**Exercise description:**
In the records below, rewrite everything from the line containing "Where should I" down to the line containing "point(41,13)", with "workbook" changed to "spreadsheet" and nothing else altered.

**Raw data:**
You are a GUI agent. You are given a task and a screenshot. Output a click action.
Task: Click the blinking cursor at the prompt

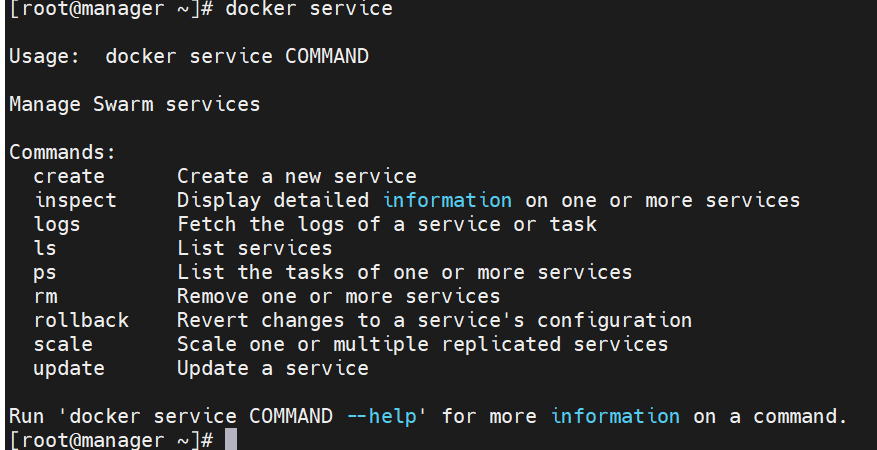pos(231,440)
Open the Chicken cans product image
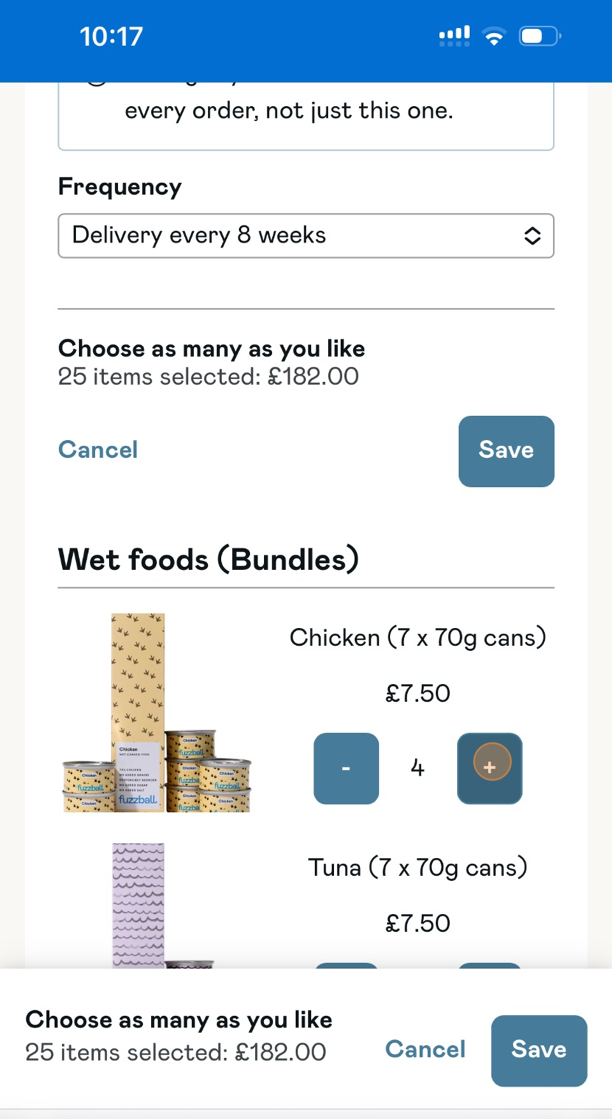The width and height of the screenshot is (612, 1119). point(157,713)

...

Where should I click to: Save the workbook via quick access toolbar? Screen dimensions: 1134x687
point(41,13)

**Answer to this exercise:**
Where should I click to: Save the spreadsheet via quick access toolbar? Screen dimensions: 1134x687
point(41,13)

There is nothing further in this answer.